*** EXERCISE PASSAGE

The voice of the Seychelles warbler is described as rich and melodious, similar to a human whistle. Its structure is simple and is composed of short song sequences delivered at a low frequency range. The lack of a wide frequency range sets it apart from other species in its genus, such as the reed warbler, its song is similar to its closest relatives in Africa such as the greater swamp warbler.

==Behaviour==
The Seychelles warbler naturally occurs in dense shrubland and in tall forests of Pisonia grandis. It is almost exclusively an insectivore (99.8% of its diet is insects), and obtains 98% of its prey by gleaning small insects from the undersides of leaves. It does occasionally catch insects on the wing as well. Most of the foraging occurs on Pisonia, Ficus reflexa and Morinda citrifolia. Studies of the foraging behaviour found that Seychelles warblers favour Morinda and spend more time foraging there than in other trees and shrubs; the same study found that insect abundance is highest under the leaves of that shrub. The planting of Morinda on Cousin Island, and the associated improved foraging for the warbler, was an important part of the recovery of the species.

******
*** PROVIDED DATA

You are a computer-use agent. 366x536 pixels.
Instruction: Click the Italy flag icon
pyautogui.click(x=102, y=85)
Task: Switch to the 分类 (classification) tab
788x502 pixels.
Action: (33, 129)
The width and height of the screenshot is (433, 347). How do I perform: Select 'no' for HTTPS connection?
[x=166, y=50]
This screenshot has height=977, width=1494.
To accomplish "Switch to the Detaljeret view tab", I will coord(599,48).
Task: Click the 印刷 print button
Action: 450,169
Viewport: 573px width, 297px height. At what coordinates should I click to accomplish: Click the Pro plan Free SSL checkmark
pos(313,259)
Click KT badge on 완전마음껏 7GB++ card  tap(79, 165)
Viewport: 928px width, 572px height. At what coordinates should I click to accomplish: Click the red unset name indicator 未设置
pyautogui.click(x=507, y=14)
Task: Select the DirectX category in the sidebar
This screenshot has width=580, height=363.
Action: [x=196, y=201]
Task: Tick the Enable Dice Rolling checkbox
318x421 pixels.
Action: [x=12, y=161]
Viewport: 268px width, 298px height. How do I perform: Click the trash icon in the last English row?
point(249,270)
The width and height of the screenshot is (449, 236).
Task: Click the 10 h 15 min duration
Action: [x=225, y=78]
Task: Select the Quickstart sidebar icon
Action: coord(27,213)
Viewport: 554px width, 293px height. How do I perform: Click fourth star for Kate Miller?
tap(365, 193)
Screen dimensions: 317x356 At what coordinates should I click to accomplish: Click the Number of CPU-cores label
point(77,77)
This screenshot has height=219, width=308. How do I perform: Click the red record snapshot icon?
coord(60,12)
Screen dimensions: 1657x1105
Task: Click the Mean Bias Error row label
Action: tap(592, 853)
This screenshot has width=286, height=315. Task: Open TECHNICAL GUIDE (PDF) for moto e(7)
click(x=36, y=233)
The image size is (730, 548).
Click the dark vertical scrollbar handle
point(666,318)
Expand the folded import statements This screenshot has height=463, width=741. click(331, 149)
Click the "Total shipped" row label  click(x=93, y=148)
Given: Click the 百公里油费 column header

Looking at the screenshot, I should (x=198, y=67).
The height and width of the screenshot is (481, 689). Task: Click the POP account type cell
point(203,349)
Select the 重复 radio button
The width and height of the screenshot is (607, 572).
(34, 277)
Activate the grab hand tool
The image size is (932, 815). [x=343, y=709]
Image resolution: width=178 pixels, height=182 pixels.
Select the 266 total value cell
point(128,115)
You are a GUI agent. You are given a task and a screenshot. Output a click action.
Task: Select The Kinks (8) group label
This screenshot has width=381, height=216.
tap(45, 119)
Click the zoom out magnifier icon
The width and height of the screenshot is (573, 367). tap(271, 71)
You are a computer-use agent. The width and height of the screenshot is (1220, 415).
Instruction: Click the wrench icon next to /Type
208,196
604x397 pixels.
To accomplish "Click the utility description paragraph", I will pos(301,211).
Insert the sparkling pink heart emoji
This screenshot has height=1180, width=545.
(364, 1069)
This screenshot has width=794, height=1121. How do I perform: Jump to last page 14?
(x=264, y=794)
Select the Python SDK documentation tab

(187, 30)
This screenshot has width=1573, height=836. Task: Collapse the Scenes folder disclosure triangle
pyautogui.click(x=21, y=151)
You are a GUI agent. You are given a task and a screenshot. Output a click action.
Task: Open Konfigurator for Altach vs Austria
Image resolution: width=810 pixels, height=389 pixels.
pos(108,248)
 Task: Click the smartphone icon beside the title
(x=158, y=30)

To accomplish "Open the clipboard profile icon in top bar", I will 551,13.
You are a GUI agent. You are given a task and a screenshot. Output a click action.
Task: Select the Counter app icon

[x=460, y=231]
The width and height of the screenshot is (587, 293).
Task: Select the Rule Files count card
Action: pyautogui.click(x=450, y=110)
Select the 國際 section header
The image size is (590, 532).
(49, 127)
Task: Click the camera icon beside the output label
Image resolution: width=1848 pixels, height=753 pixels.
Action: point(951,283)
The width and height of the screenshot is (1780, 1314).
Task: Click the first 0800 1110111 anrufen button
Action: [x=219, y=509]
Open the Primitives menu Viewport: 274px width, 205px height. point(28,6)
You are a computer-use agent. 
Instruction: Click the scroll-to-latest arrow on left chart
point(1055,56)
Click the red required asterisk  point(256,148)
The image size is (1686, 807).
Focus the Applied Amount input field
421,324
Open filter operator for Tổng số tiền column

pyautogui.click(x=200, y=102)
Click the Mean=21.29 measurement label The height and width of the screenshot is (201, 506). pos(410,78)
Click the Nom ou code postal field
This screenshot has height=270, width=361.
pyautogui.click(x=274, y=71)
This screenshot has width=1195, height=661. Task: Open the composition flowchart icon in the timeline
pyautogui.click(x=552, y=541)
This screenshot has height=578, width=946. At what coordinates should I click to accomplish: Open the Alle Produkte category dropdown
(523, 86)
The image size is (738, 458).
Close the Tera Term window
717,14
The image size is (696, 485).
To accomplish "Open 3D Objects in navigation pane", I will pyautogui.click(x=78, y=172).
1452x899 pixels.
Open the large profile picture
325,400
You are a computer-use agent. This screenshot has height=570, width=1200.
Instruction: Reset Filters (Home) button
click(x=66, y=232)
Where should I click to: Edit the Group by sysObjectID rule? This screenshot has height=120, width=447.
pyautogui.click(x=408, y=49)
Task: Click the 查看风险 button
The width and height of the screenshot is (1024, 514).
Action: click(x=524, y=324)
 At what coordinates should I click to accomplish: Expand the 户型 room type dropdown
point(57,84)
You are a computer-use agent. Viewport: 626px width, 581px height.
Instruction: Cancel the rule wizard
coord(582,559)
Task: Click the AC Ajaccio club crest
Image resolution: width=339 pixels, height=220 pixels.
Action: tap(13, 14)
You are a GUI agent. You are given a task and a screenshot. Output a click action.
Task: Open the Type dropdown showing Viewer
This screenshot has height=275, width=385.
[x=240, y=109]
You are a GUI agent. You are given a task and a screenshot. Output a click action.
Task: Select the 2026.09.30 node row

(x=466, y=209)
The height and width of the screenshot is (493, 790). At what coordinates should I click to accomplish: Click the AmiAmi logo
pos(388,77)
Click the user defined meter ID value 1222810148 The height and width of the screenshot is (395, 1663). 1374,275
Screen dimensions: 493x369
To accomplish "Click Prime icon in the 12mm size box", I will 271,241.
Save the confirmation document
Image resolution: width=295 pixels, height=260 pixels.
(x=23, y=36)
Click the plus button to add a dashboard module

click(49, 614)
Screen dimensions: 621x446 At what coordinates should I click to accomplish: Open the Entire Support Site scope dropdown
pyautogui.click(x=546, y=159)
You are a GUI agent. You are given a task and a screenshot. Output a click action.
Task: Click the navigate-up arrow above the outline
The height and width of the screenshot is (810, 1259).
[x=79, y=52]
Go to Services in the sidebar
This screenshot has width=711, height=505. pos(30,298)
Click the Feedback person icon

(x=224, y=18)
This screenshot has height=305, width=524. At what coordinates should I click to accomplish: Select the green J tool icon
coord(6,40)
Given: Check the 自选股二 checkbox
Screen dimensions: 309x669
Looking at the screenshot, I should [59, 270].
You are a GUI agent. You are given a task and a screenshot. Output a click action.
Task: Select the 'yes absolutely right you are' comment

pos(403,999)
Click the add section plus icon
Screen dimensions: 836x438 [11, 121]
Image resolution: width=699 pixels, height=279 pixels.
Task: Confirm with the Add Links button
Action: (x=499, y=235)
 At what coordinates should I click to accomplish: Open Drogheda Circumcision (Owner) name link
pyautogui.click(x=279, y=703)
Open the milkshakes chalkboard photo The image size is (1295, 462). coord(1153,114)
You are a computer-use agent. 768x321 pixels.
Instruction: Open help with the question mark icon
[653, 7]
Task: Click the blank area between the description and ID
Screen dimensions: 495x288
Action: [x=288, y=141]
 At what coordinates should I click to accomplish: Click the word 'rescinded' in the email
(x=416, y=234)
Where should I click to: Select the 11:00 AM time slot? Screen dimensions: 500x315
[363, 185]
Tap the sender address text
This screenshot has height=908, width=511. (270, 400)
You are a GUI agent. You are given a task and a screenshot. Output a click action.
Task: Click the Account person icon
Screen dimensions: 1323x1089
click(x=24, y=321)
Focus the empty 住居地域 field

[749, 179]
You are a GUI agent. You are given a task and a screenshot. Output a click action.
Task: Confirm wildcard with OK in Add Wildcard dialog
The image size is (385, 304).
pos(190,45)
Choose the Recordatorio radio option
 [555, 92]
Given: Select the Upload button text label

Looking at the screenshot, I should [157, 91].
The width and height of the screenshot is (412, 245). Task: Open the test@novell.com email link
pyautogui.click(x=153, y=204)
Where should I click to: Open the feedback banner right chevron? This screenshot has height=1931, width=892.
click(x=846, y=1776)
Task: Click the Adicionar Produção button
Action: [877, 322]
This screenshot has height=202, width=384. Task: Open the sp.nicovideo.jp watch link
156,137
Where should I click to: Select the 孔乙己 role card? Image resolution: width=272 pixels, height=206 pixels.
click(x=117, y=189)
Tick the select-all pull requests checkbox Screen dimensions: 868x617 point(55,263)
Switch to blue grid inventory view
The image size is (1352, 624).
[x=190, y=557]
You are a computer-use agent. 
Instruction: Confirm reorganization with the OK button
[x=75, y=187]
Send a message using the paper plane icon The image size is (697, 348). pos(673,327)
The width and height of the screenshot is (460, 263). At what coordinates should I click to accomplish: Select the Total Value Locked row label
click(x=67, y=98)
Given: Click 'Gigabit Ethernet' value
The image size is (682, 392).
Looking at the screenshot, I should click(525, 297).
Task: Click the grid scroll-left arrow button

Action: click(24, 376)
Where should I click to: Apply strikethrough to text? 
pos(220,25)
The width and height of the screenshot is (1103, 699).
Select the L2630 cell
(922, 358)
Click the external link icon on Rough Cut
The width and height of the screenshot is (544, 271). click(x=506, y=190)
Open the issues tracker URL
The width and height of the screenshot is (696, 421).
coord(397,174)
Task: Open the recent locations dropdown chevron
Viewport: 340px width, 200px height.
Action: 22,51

******

#### PARTS OF THE EXERCISE:
a – Using the passage on the Seychelles warbler, decide whether each statement agrees with it. Answer yes or no for each, and quote the deciding words.
(i) The Seychelles warbler gets most of its prey by catching insects in flight.
(ii) Insects make up almost all of the bird's diet.
(iii) The bird spends more time foraging in Morinda than in other trees and shrubs.
b – According to the passage on the Seychelles warbler, what was planted on Cousin Island to help the species recover?
c – Carry on the passage on the Seychelles warbler from where it stops.
You can ignore the entries; they aren't needed here.

#### EXPECTED RESPONSES:
a –
(i) No: "obtains 98% of its prey by gleaning small insects from the undersides of leaves"
(ii) Yes: "99.8% of its diet is insects"
(iii) Yes: "spend more time foraging there than in other trees and shrubs"

b – Morinda was planted on Cousin Island.

c –
==Breeding habits==
Seychelles warblers demonstrate cooperative breeding, a reproductive system in which adult male and female helpers assist the parents in providing care and feeding the young. The helpers may also aid in territory defense, predator mobbing, nest building, and incubation (females only). Breeding pairs with helpers have increased reproductive success and produced more offspring that survived per year than breeding pairs with the helpers removed. Helpers only feed the young of their parents or close relatives and do not feed unrelated young. This is evidence for the kin-selected adaptation of providing food for the young. The indirect fitness benefits gained by helping close kin are greater than the direct fitness benefits gained as a breeder. This could be evidence for the kin-selected adaptation of providing food for the young.

On high-quality territories where there is more insect prey available, young birds were more likely to stay as helpers rather than moving to low-quality territories as breeders. On low quality territories, having a helper is unfavorable because of increased resource competition. Females are more likely to become helpers, which may explain the adaptive sex ratio bias seen in the Seychelles warblers. On high quality territories, females produce 90% daughters; on low quality territories, they produce 80% sons. Clutch sex ratio is skewed towards daughters overall. When females are moved to higher quality territories, they produce two eggs in a clutch instead of a single egg, with both eggs skewed towards the production of females. This change suggests that Seychelles warblers may have pre-ovulation control of offspring sex ratio, although the exact mechanism is unknown.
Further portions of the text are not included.